Once the line with "Open Центри обліку tab via layers icon" is found in the entries below, print it and each following line exactly, stopping after the line with "Click the Setup"; print nothing else.

- TASK INPUT:
══════════

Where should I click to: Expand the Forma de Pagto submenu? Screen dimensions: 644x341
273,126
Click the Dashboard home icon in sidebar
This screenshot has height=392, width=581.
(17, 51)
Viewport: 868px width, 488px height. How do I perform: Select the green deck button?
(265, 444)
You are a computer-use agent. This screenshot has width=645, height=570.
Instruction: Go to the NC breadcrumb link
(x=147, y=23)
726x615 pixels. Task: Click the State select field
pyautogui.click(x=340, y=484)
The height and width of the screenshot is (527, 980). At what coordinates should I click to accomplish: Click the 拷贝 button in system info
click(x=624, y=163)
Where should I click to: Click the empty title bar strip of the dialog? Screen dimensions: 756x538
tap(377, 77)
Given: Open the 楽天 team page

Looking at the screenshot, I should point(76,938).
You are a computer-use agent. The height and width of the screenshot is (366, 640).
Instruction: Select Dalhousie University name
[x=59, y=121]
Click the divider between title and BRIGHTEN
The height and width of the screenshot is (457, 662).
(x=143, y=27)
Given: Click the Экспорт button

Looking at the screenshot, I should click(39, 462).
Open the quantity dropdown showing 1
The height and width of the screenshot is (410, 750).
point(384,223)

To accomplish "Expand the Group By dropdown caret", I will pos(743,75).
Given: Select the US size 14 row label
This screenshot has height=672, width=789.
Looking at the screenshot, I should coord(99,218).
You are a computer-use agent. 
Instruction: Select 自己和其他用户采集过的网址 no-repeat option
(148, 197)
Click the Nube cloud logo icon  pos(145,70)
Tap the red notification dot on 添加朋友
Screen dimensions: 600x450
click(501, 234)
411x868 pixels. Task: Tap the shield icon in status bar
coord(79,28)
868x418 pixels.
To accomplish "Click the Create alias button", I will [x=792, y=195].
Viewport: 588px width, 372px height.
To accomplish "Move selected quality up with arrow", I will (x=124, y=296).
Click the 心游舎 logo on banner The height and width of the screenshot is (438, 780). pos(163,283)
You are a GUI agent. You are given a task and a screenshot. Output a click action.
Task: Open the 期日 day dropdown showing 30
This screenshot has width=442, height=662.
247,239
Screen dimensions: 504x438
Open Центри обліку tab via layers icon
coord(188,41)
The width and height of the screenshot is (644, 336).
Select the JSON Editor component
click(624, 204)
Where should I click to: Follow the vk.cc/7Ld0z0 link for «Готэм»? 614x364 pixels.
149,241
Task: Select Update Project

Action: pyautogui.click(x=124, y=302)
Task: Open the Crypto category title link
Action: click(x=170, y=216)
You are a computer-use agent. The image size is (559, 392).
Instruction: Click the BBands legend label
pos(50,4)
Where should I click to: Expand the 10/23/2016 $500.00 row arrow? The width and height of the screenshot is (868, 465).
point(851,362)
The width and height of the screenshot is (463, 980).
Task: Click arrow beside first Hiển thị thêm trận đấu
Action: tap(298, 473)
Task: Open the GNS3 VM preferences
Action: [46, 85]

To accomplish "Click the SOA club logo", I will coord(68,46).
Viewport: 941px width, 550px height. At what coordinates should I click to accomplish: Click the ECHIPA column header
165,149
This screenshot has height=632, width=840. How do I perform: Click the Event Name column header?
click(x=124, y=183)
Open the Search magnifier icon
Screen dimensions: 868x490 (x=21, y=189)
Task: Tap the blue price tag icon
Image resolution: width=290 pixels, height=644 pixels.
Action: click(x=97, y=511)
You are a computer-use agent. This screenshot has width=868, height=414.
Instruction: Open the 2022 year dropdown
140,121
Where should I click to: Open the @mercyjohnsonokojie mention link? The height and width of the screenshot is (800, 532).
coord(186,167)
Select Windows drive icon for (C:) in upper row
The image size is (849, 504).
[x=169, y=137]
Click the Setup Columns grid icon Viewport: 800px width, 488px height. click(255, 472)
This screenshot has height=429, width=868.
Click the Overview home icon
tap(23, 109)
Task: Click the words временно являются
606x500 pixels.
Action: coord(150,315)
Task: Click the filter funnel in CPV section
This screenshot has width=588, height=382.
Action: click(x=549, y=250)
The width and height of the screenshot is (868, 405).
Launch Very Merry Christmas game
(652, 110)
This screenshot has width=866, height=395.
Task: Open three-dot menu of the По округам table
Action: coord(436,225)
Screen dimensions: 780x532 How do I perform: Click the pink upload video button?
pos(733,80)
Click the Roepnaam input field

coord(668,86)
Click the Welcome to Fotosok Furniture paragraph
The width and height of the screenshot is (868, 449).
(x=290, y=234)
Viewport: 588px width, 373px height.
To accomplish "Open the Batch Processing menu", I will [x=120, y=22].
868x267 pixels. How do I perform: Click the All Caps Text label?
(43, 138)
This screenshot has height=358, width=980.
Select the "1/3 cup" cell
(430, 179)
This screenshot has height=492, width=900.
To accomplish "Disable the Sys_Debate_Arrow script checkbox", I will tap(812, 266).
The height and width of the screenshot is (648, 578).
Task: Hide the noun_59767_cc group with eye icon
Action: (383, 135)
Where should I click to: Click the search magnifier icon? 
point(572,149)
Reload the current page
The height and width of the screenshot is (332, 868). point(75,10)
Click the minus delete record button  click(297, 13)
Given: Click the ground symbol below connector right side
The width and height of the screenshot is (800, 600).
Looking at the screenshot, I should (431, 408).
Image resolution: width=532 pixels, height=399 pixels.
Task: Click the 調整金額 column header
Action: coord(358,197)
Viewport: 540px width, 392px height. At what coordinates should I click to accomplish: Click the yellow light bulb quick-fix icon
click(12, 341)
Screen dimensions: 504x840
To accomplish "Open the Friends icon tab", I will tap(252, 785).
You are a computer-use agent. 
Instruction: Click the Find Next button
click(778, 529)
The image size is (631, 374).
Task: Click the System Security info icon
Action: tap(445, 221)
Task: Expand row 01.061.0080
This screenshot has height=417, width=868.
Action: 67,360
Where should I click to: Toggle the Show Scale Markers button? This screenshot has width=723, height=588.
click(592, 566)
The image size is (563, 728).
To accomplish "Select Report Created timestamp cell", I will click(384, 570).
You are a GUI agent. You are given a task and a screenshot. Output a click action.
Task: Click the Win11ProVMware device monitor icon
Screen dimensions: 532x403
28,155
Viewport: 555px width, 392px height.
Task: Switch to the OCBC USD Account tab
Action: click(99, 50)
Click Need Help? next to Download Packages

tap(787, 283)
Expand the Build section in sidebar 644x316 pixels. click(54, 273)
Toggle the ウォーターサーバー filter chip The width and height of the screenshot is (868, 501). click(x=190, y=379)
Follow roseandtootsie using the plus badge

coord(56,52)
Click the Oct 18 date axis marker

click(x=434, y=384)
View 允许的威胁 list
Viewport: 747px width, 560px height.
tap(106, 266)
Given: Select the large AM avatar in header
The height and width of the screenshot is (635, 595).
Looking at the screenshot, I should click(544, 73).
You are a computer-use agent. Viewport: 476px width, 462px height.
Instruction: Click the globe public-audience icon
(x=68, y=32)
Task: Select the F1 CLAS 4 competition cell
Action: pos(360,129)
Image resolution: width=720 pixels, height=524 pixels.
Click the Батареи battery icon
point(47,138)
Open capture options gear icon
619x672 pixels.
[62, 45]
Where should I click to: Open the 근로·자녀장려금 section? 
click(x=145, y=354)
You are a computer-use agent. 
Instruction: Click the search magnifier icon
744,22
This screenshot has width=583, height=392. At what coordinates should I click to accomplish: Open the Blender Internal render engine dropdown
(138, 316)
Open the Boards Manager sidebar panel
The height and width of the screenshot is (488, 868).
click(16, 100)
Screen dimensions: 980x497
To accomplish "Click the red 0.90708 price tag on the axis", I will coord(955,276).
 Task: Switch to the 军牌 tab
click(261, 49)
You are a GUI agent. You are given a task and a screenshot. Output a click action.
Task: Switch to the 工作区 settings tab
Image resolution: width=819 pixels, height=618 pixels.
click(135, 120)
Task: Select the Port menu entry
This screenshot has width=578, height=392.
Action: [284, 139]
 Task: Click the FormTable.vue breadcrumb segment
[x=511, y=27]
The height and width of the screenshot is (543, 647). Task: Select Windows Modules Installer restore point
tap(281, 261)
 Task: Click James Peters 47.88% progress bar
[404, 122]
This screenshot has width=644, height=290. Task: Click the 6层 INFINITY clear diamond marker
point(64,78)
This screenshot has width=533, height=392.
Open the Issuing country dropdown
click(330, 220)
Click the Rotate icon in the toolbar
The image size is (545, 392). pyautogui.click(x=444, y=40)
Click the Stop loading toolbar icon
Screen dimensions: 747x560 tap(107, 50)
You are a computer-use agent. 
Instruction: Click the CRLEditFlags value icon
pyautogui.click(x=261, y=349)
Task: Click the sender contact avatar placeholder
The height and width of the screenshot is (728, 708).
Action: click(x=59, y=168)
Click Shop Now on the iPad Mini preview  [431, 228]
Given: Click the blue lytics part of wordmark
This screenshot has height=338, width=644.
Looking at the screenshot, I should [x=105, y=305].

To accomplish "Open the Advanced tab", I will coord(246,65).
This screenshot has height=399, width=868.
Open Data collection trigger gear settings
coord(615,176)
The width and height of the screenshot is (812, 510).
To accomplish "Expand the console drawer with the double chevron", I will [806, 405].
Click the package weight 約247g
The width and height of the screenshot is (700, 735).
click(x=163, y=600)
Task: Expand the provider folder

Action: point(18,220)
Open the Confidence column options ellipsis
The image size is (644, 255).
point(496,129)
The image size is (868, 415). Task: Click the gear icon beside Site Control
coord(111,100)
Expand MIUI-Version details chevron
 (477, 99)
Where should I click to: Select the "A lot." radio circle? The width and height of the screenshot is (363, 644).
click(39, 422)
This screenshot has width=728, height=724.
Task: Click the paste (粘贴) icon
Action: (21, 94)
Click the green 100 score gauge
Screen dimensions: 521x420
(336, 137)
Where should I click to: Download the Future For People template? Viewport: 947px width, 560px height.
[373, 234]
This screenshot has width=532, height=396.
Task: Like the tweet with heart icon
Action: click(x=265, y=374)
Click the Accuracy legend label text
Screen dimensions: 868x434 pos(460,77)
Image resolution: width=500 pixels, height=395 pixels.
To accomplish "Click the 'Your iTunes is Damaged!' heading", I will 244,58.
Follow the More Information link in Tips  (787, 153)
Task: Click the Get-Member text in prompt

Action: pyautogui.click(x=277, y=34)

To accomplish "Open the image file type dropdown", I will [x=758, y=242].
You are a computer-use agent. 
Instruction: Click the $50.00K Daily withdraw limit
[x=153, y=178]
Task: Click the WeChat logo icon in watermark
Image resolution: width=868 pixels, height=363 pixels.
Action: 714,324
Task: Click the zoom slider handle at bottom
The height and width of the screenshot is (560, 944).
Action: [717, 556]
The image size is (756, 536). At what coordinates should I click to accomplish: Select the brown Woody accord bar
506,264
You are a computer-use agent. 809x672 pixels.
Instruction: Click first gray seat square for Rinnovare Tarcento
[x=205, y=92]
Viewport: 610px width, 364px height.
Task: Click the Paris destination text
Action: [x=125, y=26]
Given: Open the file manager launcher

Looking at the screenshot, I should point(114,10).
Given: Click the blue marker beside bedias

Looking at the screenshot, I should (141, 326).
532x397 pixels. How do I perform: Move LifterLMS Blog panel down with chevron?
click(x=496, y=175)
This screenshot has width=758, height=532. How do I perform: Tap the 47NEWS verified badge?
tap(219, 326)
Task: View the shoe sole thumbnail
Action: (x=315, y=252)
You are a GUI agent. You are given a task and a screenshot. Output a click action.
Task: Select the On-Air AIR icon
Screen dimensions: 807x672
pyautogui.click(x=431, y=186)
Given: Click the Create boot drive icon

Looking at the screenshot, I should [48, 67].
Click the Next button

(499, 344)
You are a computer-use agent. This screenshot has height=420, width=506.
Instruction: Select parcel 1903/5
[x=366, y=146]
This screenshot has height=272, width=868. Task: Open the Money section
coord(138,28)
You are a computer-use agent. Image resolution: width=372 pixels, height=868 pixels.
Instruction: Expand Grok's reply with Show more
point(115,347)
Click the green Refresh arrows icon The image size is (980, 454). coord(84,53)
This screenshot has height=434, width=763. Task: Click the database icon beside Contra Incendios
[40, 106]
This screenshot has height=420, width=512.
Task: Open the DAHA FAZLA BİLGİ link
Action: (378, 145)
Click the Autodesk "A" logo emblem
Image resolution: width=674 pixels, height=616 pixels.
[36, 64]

══════════

- WRITTEN REPLY:
Open Центри обліку tab via layers icon
coord(188,41)
The width and height of the screenshot is (644, 336).
Select the JSON Editor component
click(624, 204)
Where should I click to: Follow the vk.cc/7Ld0z0 link for «Готэм»? 614x364 pixels.
149,241
Task: Select Update Project

Action: pyautogui.click(x=124, y=302)
Task: Open the Crypto category title link
Action: click(x=170, y=216)
You are a computer-use agent. The image size is (559, 392).
Instruction: Click the BBands legend label
pos(50,4)
Where should I click to: Expand the 10/23/2016 $500.00 row arrow? The width and height of the screenshot is (868, 465).
point(851,362)
The width and height of the screenshot is (463, 980).
Task: Click arrow beside first Hiển thị thêm trận đấu
Action: tap(298, 473)
Task: Open the GNS3 VM preferences
Action: [46, 85]

To accomplish "Click the SOA club logo", I will coord(68,46).
Viewport: 941px width, 550px height. At what coordinates should I click to accomplish: Click the ECHIPA column header
165,149
This screenshot has height=632, width=840. How do I perform: Click the Event Name column header?
click(x=124, y=183)
Open the Search magnifier icon
Screen dimensions: 868x490 (x=21, y=189)
Task: Tap the blue price tag icon
Image resolution: width=290 pixels, height=644 pixels.
Action: click(x=97, y=511)
You are a computer-use agent. This screenshot has width=868, height=414.
Instruction: Open the 2022 year dropdown
140,121
Where should I click to: Open the @mercyjohnsonokojie mention link? The height and width of the screenshot is (800, 532).
coord(186,167)
Select Windows drive icon for (C:) in upper row
The image size is (849, 504).
[x=169, y=137]
Click the Setup Columns grid icon Viewport: 800px width, 488px height. click(255, 472)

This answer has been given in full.